Mal o jogo termina, Miguel Tika felicita o amigo. “Respondeu-me que está muito feliz, mas que sabe que é passageiro. Que não se pode deslumbrar com a paisagem que se vê do cimo da montanha.”

Colega de liceu, Miguel lembra “um adolescente aprumadinho, sempre bem vestido, fascinado por carros”. Paixão a que o amigo dá azo na oficina do pai, mecânico de profissão. Ainda sem carta, já Belito mete na garagem os carros dos clientes. Mal pode, compra um kart. Tika confirma: “Era muito enérgico, irrequieto, extrovertido”. Um aluno médio, pouco dado ao estudo das línguas e a saídas noturnas.
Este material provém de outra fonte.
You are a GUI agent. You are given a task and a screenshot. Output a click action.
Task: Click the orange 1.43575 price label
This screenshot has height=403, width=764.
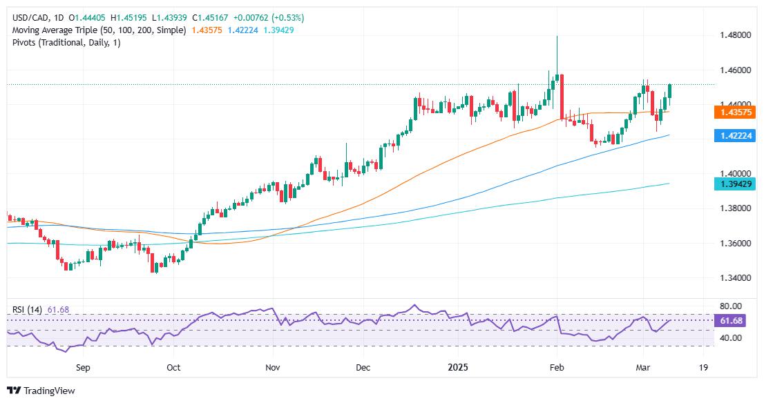(735, 113)
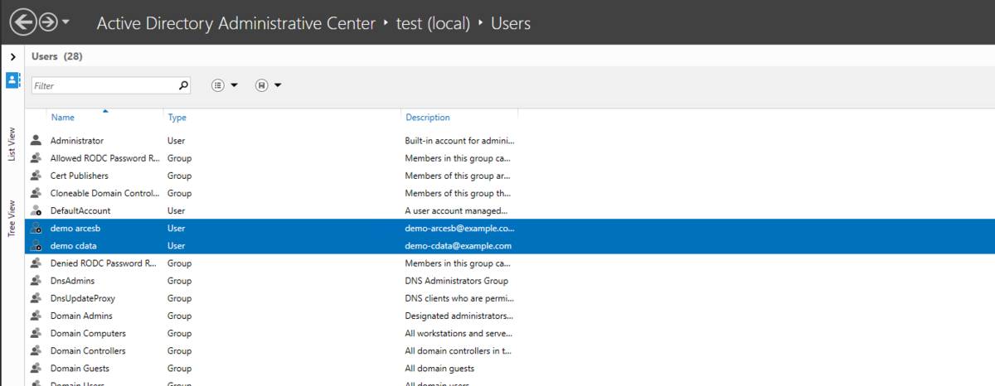The image size is (995, 386).
Task: Click the DefaultAccount disabled user icon
Action: pyautogui.click(x=36, y=210)
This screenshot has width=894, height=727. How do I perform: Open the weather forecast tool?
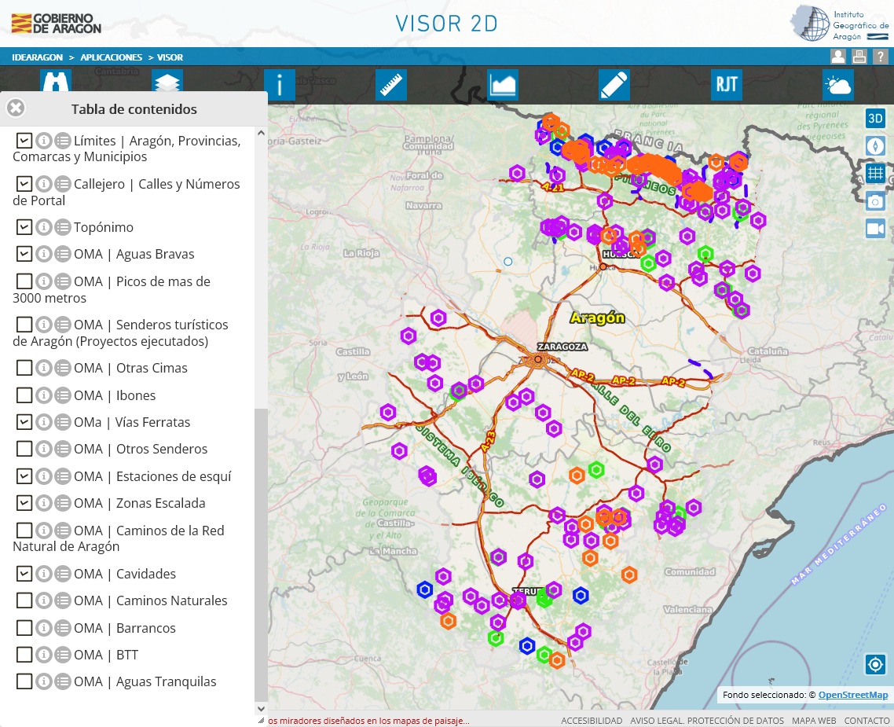pos(837,84)
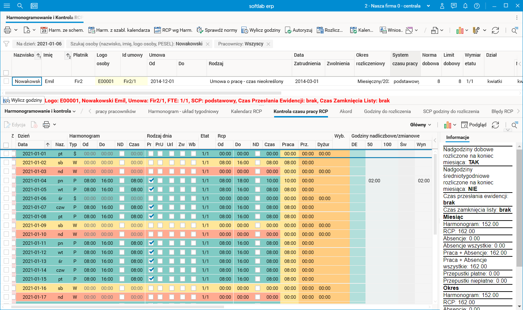Open the hamburger main menu

click(x=6, y=6)
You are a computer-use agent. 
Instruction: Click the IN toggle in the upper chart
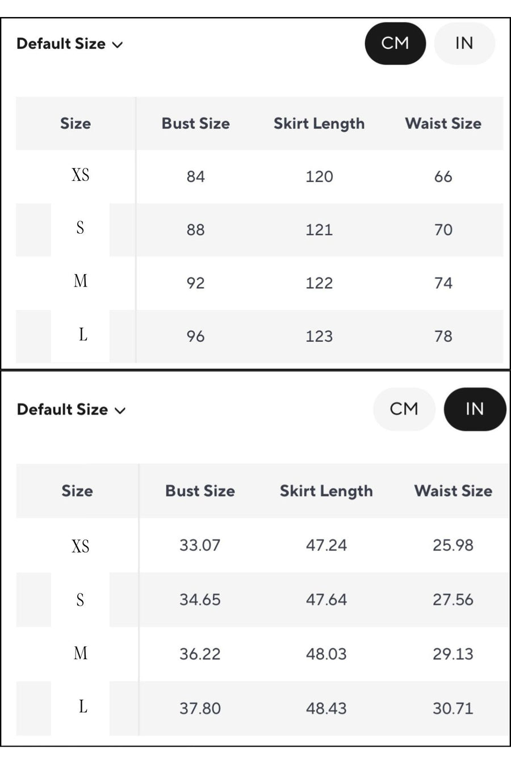click(x=464, y=44)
Nem o amigo, então DJ, o arrasta. “Era um bocadinho pé de chumbo, preferia as músicas mais calmas, sobretudo a Bossa Nova.” O tempo vai transformando a extroversão em reserva. “Não gosta mesmo de falar dele.”

Termina a carreira no Sporting. “Creio que já pensava há muito ser treinador. Por isso tirou a licenciatura.” A vitória brasileira abre-lhe portas. “Quando regressar a Portugal, pode ter lugar num dos três grandes”, prevê Tika.
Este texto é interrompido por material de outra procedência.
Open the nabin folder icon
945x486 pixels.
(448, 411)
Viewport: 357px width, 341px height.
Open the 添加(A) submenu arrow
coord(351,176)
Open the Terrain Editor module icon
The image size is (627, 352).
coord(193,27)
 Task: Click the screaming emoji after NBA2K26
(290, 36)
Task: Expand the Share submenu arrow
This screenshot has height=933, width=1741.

O grupo de amigos da rua Trinta e Três reivindica o jantar adiado. “No último, fiz-lhe umas amêijoas com chouriço, de que gostou muito. É um bom garfo e também cozinha bem.” Miguel, chef e professor de hotelaria, destaca as palavras do amigo no dia da vitória. “Os agradecimentos sem esquecer ninguém, a defesa do grupo, o nós em vez do eu são as marcas do Abel”, enaltece, provocando contraste com a natureza diferente de Jorge Jesus, o primeiro português vencedor da prova. “Aquela conferência de imprensa devia de ser mostrada nas escolas”, defende.

“Hoje, sou melhor treinador, mas pior filho, pior pai [duas filhas], pior marido, pior irmão [uma irmã], pior tio”, disse Abel Ferreira na “coletiva” pós-vitória. Quando recebeu o convite brasileiro, a família bem tentou dissuadi-lo. “Oh, que vais tu lá fazer?”

Abel Fernando Moreira Ferreira
Cargo:
treinador do Palmeiras
Nascimento: 22/12/1978 (42 anos)
Nacionalidade: Portuguesa (Penafiel)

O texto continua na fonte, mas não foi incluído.